Today: Barack Obama announced to the United States and to the world that Osama bin Laden had been killed in a military operation. bin Laden wasn’t, after all, hiding in the mountains of Afghanistan but in a posh enclave in Pakistan. Unlike the cheering crowds in Washington, DC, I don’t feel any emotion about bin Laden’s death; what strikes me more is the sense of closure as I view the events.

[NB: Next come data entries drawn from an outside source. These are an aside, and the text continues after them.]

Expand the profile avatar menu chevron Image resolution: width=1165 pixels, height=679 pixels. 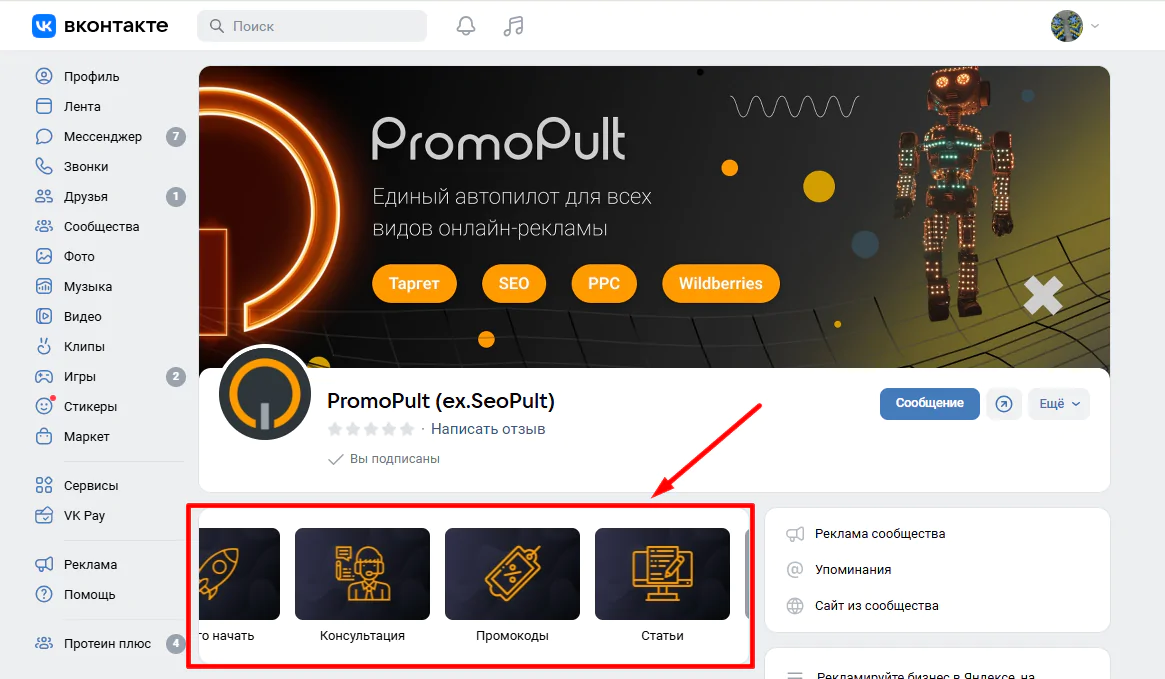(1094, 26)
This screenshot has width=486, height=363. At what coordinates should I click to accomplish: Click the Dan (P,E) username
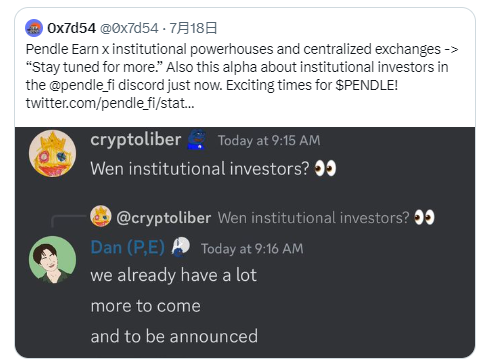click(x=128, y=247)
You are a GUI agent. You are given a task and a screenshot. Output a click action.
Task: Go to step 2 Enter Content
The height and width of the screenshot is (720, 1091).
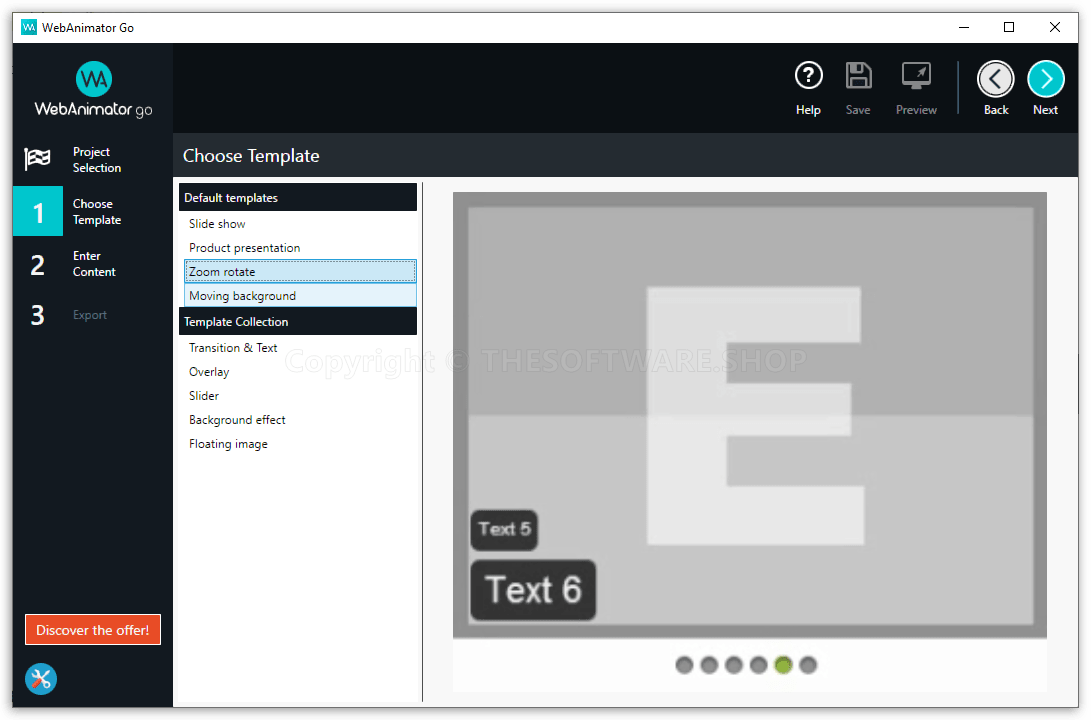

Today, May 2, 2011, forms the counterpart bookend to the September 11, 2001. Between them is a span of almost ten years; in that time, the world has had much pain and suffering, jihad on the one side and the War on Terror on the other. I don’t think this solves the world’s problems and I doubt if we can claim, as Obama does, that justice has been served; but I can’t help but feel some satisfaction to know that a chapter in the world’s history has seen its end.
What a week, what a week.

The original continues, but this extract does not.